### [Given request]
Rewrite the data below, changing every "Task" to "Instruction" and keeping all else the same. Leave out the pictures.

### [Task input]
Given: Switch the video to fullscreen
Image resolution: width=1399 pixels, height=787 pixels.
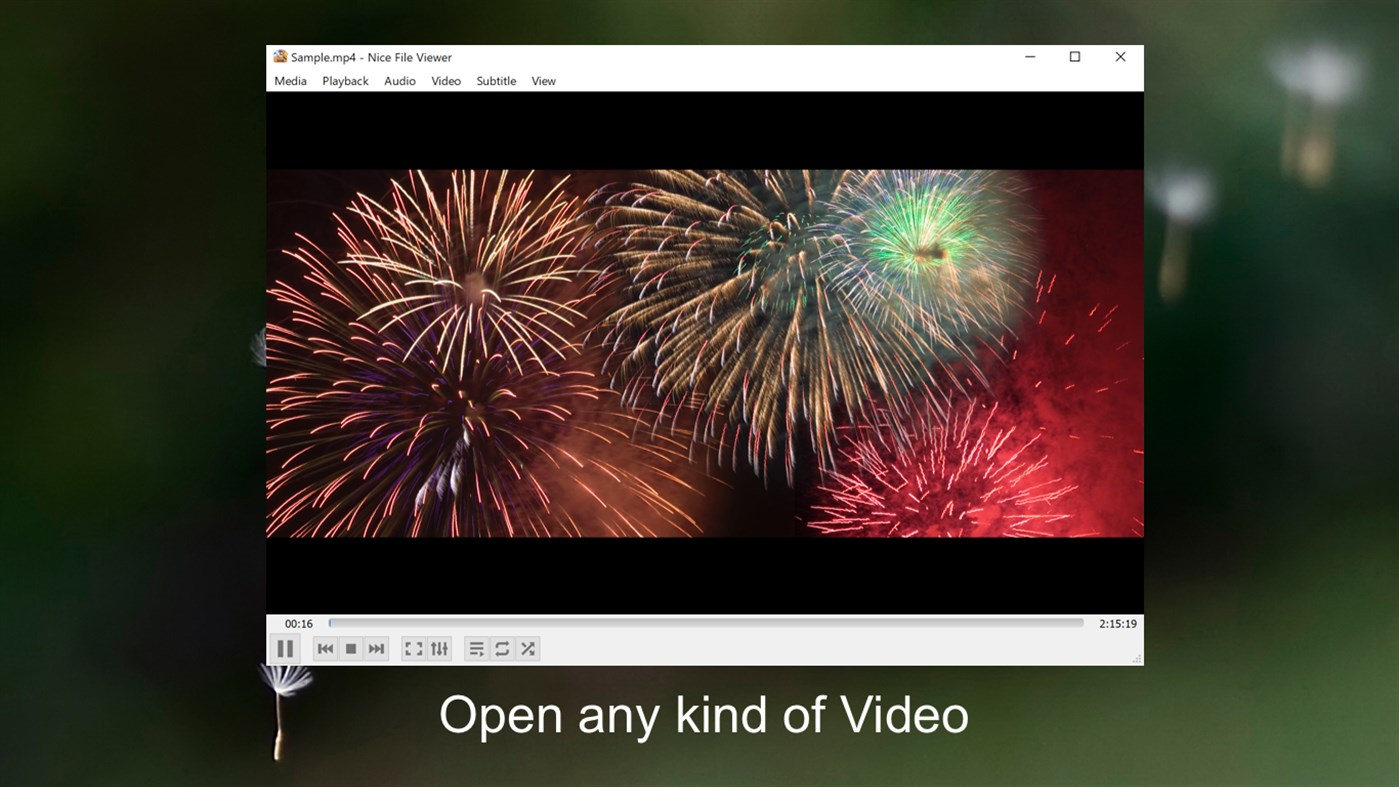Looking at the screenshot, I should click(414, 648).
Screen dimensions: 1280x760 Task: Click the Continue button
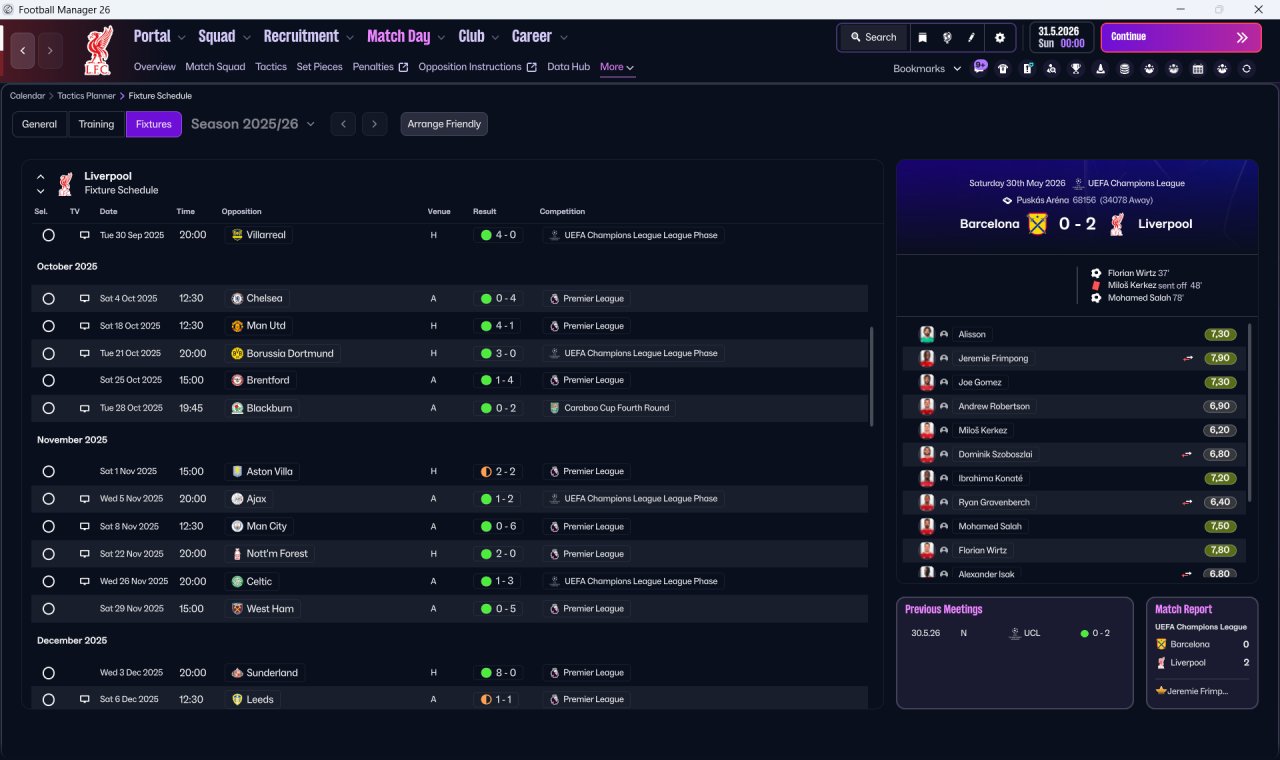tap(1181, 37)
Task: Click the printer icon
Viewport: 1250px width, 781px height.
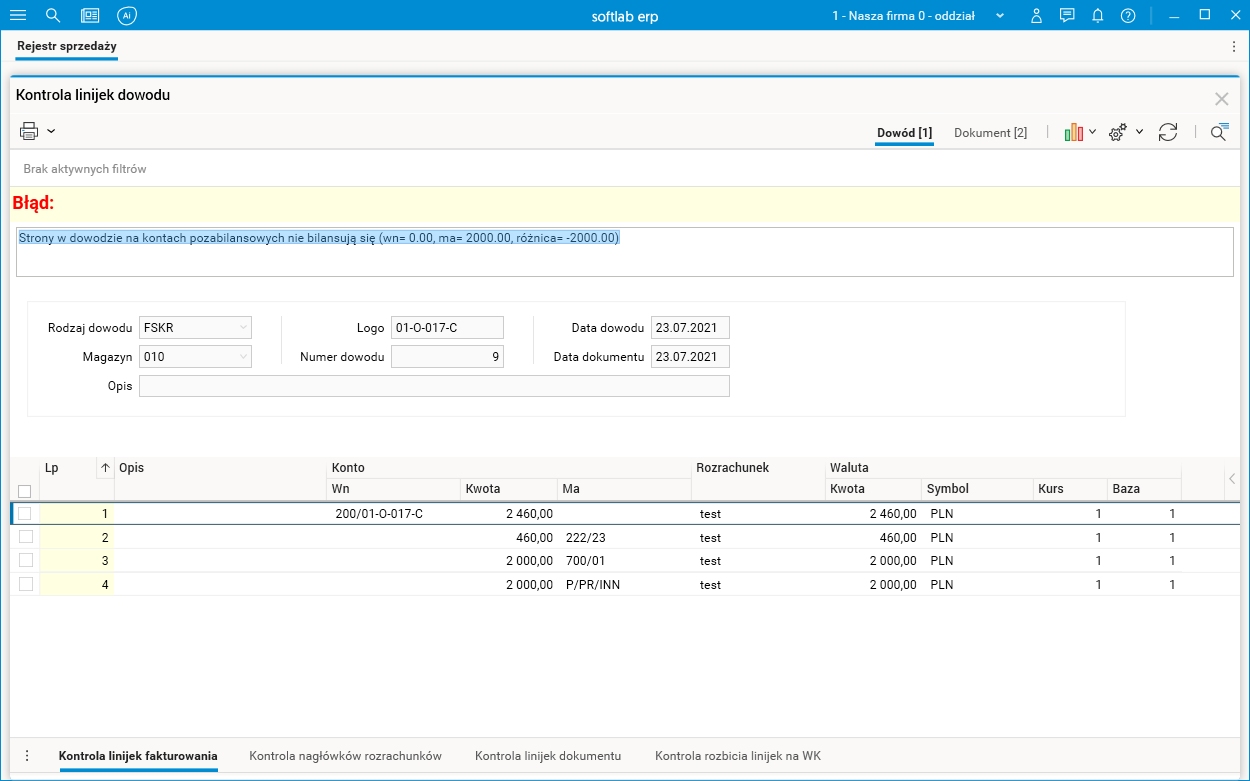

### [Result]
Given: Switch the video to fullscreen
Image resolution: width=1399 pixels, height=787 pixels.
Looking at the screenshot, I should click(414, 648).
Screen dimensions: 1280x760 Instruction: Click the Continue button
tap(1181, 37)
Instruction: Click the printer icon
Viewport: 1250px width, 781px height.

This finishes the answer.